Wyandotte is located at 3575 E. 79th Street, Indianapolis, IN 46240. Wyandotte is a Pre-K and K elementary school. Wyandotte is responsible for the kindergarten population for Allisonville and John Strange elementary schools. Full day kindergarten is available; however, it is tuition based. As of 2005–06, the annual tuition was approximately $2,300 for full day kindergarten. Half day kindergarten is paid for by the state. Approximately 50% of the kindergarten enrollment attend full day classes.

Further programs include AYS. AYS program handles Pre-K (3–5) children in a structured early childhood development program. AYS also provides before school and after-school care for half and full day kindergarten students. AYS programs are provided at extra cost.

The Early Childhood Special Education Preschool is housed at Wyandotte School as part of the public school system. It is developed for children ages three to five with identified special needs.

The Wyandotte Youth Support Academy, which is funded by Lilly Endowment, offers elementary, middle school students, and parents an educational alternative to out-of-school suspension. W.Y.S.A. provides the students with education in character values, individualized instruction, and computer based education. W.Y.S.A. is designed to reduce the numbers of out-of-school suspensions, and to improve overall student achievement while addressing student disciplinary problems.

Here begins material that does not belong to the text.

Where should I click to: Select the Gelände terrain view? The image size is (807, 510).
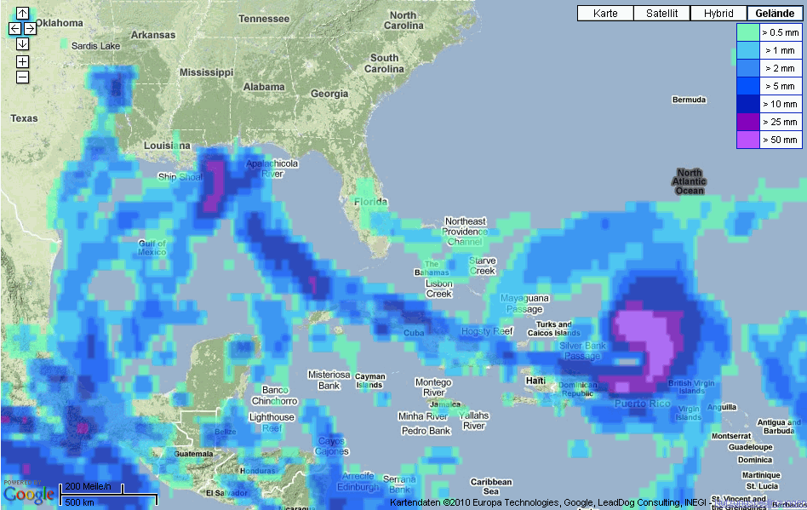(775, 13)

Because of budgetary constraints, Wyandotte may be closed at the end of the 07/08 school year. The kindergarten students, for Allisonville and John Strange, will attend school at John Strange for the next few years. Johnathan Strange has been under capacity for over four years. The strategic plan is to have all kindergarten students, after physical additions and remodeling work is completed, attend their home elementary. This plan depends on future funding being approved by the school board and the citizens of the school district.